IBM's problem is that they need to keep TOD clocks synchronized
cluster-wide. With a single machine, there have been ways to sync to
an external clock, in some cases involving third party software (and
hardware). Not necessarily ideal, but possible. In many cases the
problem was more political than technical.

Anyway, for a cluster this used to be accomplished by an external
device known as a Sysplex Timer, and each machine in the cluster would
connect to the Timer (and there would usually be at least two for
redundancy). Sysplex Timer's had an option for accessing an external
time source, and would drift the hardware clocks as necessary to stay
in sync with that.

These days it's somewhat cheaper and more straight-forward, since the
clock synchronization hardware is now built into current machines, and
a dedicated external Sysplex Timer is not required (I don't remember
if the current z10s still support a Sysplex Timer or not - at least
some generations of hardware did so that you could have a cluster with
both older and newer boxes). With the new synchronization support,
there are architected functions for performing fine adjustments to the
clock stepping rate, and it's no longer dedicated hardware doing the
adjustment, but rather OS code.
From: robertwessel2 on
On Jan 20, 5:32 am, n...(a)cam.ac.uk wrote:
> In article <ds3j27-tsm....(a)ntp.tmsw.no>,
> Terje Mathisen  <"terje.mathisen at tmsw.no"> wrote:
>
> >robertwess...(a)yahoo.com wrote:
> >> Other attributes of the TOD clock are that the values are global,
> >> unique, and monotonically increasing as viewed by *all* CPUs in the
> >> system.  That allows timing to happen across CPUs, things to be given
> >> globally unique timestamps, etc.  The TOD clock also provides the
> >> basis for timer interrupts on the CPU.
>
> >> It's very handy.
>
> >It is also the "Right Stuff", i.e. as I wrote earlier the correct way to
> >handle this particular problem.
>
> Yes.  But see below.
>
> >The only real remaining problem is related to NTP, i.e. when you want to
> >sync this system-global TOD clock to UTC/TAI.
>
> No, not at all.  There are two problems.  That's one.
>
> The other is maintaining global uniqueness and monotonicity while
> increasing the precision to nanoseconds and the number of cores
> to thousands.  All are needed, but it is probably infeasible to
> deliver all of them, simultaneously :-(


You only need to keep the clocks well enough synchronized that threads
running on separate cores can't tell that the order of time values
stored is actually slightly out of sync across the machine or
cluster.

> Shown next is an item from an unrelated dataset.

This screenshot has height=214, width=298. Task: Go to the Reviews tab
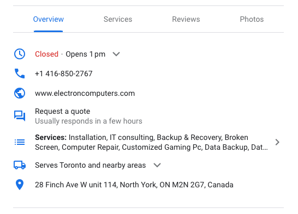[186, 20]
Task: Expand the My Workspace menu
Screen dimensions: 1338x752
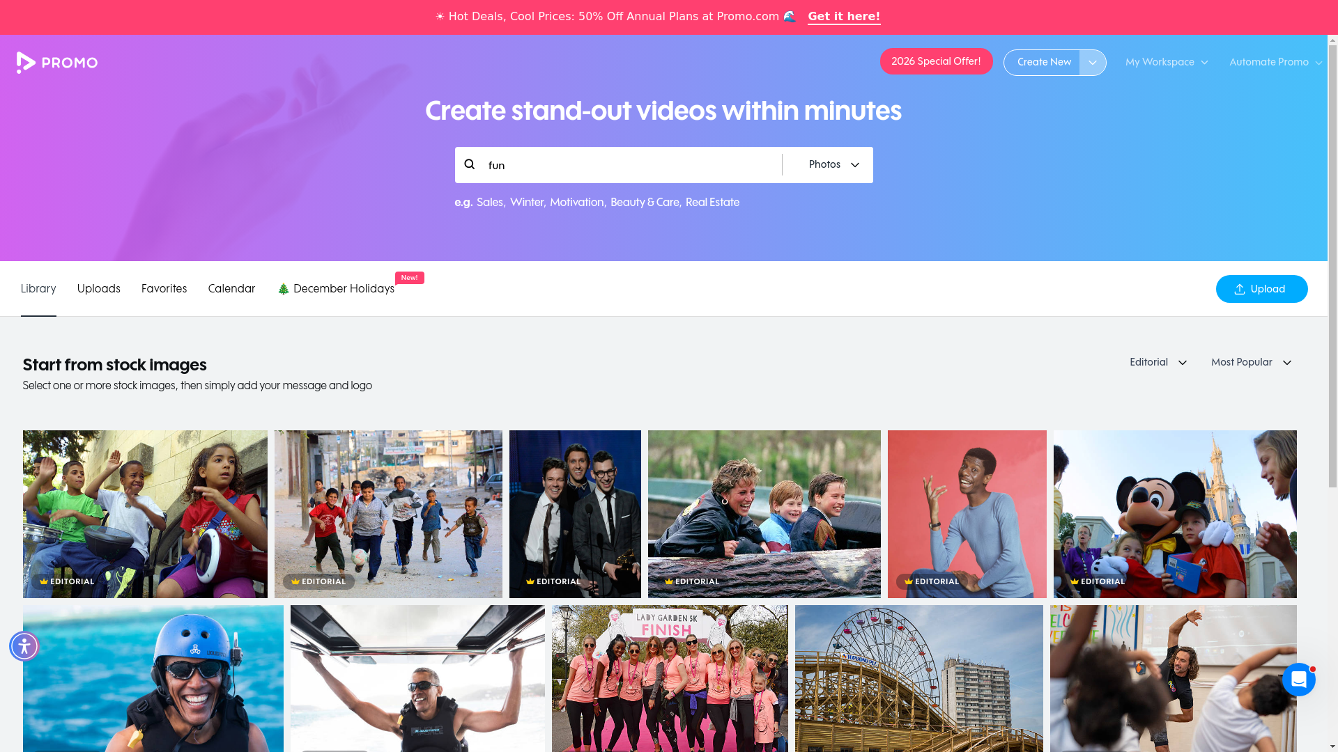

Basically this is approximately the physical propagation
delay between nodes, and synchronizing to less than that is relatively
straight-forward.

Then making sure the values are unique just requires an extension at
the low end of the time value, and a fixed value per-core to be stored
there. So effectively core number 13 always stores time values of the
form "nnnnnnnn.nnnnnnnnn013" and two actually simultaneous stores have
an artificial difference inserted at the low end. And so long as the
prior condition (about time/event visibility) is met, you're covered
here too.

You can artificially reduce the timer frequency requirement (and ease
your synchronization problems) by imposing a minimum time between
clock reads. And frankly a “real” timer rate an order of magnitude
slower than the instruction rate probably doesn’t eliminate any real
utility. A few old S/370s have done that (a 1MHz timer on a 3 MIPS
machine, would result in two consecutive STCKs taking at least a
microsecond, for example). And modern boxes do it for the old 64 bit
timer format, which is now effectively out of resolution (so if you
use the fully synchronized version of “store clock 64,” there’s an
artificial maximum rate imposed on those instructions).